Task item: The answer is to be an exact copy of the lines below running from the line with "Volunteer (29, 2497)" down to the line with "[YouTube] (105, 2514)", both ends included, and nothing more.

Given data:
____
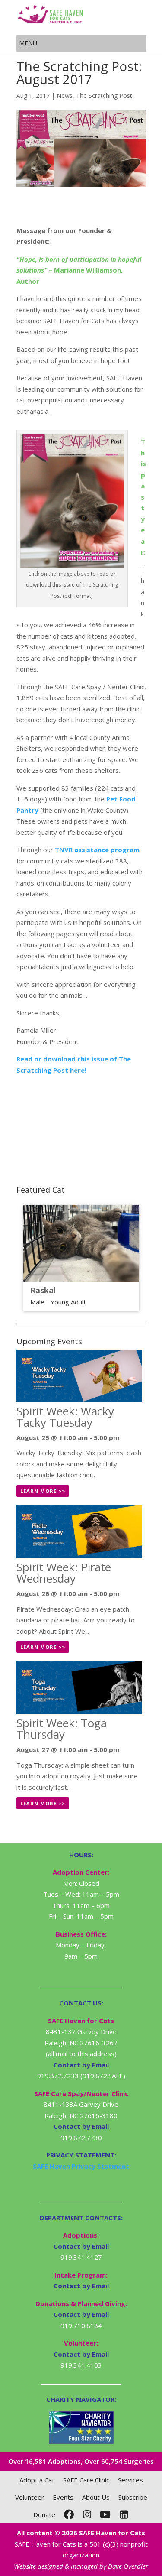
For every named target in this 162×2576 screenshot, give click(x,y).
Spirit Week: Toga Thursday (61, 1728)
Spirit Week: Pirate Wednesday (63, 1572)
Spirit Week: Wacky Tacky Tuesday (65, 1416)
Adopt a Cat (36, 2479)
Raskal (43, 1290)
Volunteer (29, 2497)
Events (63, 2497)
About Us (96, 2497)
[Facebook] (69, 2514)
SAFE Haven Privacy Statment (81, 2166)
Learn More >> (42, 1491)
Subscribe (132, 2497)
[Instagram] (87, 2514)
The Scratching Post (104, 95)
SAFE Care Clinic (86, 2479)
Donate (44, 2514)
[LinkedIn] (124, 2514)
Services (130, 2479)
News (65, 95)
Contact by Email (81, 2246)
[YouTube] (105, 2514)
____
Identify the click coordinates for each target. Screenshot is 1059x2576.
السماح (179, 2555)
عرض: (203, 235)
____
Task solution:
Volunteer (29, 2497)
Events (63, 2497)
About Us (96, 2497)
[Facebook] (69, 2514)
SAFE Haven Privacy Statment (81, 2166)
Learn More >> (42, 1491)
Subscribe (132, 2497)
[Instagram] (87, 2514)
The Scratching Post (104, 95)
SAFE Care Clinic (86, 2479)
Donate (44, 2514)
[LinkedIn] (124, 2514)
Services (130, 2479)
News (65, 95)
Contact by Email (81, 2246)
[YouTube] (105, 2514)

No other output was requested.